● **DIRECTIONS**:
Pick up at the line with "Click the Fri 17 peak on line chart". Write it out exactly, along with each later line through the end of the data, and nothing more.

---*---

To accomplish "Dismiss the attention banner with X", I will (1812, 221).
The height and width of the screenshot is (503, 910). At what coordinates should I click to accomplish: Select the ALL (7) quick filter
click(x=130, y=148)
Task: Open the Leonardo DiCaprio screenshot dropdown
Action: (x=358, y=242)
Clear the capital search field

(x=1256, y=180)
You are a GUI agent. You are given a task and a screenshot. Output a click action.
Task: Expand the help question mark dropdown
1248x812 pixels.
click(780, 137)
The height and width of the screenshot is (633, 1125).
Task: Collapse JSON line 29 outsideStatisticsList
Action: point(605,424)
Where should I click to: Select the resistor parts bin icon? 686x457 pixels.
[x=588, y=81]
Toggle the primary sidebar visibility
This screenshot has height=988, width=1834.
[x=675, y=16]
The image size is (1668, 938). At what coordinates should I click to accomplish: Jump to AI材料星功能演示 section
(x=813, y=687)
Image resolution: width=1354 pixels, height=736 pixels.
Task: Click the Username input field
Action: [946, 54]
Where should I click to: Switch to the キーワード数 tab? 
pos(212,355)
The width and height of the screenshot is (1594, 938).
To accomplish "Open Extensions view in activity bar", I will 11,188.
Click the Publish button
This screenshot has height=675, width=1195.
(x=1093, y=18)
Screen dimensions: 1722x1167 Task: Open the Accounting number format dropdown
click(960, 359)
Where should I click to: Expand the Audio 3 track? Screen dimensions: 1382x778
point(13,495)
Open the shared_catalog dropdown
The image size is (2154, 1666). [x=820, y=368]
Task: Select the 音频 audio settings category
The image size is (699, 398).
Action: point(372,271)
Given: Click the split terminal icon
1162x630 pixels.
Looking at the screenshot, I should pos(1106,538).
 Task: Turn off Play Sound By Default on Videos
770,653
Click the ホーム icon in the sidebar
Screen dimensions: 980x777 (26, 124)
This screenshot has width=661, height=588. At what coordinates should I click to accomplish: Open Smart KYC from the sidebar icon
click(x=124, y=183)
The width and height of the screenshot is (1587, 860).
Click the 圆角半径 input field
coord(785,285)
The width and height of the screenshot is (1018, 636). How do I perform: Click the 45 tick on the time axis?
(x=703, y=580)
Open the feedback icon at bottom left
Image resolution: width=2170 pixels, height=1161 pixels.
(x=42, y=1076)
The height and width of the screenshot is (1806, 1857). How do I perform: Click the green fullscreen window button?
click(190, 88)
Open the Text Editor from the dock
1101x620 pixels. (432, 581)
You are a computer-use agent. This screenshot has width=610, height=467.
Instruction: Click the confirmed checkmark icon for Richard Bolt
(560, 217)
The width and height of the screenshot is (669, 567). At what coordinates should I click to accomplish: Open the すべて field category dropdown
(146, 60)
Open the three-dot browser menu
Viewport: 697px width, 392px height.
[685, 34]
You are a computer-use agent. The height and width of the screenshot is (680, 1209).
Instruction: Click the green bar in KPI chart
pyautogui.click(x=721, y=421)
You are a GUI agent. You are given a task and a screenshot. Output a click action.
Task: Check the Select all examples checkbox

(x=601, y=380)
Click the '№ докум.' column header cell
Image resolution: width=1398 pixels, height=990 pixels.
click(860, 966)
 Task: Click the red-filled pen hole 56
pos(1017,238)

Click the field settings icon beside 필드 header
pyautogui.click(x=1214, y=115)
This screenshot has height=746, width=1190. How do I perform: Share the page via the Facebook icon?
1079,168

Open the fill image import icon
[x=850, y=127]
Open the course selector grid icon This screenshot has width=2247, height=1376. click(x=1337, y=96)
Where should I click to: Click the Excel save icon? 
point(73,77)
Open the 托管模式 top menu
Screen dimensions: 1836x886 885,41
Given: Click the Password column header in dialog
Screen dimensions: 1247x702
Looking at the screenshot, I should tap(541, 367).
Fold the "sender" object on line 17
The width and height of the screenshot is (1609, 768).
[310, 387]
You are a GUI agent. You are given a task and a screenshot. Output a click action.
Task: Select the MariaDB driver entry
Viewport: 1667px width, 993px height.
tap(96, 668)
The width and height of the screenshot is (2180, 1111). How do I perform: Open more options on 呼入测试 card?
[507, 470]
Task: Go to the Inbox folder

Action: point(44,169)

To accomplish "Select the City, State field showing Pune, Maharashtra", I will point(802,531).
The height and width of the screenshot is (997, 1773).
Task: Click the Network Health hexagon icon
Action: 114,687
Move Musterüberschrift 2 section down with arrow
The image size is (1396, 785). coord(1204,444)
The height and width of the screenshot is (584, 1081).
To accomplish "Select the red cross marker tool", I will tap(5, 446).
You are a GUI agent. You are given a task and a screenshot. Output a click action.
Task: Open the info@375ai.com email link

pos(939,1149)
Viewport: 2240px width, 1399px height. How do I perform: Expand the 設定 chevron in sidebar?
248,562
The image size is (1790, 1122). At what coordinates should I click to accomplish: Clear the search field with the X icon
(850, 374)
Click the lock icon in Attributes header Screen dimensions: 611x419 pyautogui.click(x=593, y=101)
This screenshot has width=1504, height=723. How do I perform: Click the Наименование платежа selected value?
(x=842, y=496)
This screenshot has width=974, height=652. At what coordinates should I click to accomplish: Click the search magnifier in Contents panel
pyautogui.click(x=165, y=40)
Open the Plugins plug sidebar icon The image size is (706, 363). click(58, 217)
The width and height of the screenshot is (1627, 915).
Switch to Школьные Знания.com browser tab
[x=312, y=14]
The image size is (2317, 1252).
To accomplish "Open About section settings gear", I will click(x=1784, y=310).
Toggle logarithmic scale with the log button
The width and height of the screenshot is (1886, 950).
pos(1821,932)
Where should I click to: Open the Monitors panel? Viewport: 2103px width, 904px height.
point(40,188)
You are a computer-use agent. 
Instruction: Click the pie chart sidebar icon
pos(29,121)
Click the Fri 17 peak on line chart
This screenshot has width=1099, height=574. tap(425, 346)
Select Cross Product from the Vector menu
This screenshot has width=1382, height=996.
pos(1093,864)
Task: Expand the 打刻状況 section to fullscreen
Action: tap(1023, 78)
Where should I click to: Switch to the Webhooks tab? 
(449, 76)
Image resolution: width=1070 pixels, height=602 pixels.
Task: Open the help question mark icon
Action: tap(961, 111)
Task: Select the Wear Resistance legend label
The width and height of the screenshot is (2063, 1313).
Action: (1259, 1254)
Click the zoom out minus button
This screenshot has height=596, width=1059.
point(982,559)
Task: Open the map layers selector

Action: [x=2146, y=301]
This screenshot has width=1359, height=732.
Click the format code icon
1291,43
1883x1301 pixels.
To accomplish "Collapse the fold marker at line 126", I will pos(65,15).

---*---

● **RESPONSE FOR THIS EXERCISE**:
Click the Fri 17 peak on line chart
This screenshot has width=1099, height=574. tap(425, 346)
Select Cross Product from the Vector menu
This screenshot has width=1382, height=996.
pos(1093,864)
Task: Expand the 打刻状況 section to fullscreen
Action: tap(1023, 78)
Where should I click to: Switch to the Webhooks tab? 
(449, 76)
Image resolution: width=1070 pixels, height=602 pixels.
Task: Open the help question mark icon
Action: tap(961, 111)
Task: Select the Wear Resistance legend label
The width and height of the screenshot is (2063, 1313).
Action: (1259, 1254)
Click the zoom out minus button
This screenshot has height=596, width=1059.
point(982,559)
Task: Open the map layers selector

Action: [x=2146, y=301]
This screenshot has width=1359, height=732.
Click the format code icon
1291,43
1883x1301 pixels.
To accomplish "Collapse the fold marker at line 126", I will pos(65,15).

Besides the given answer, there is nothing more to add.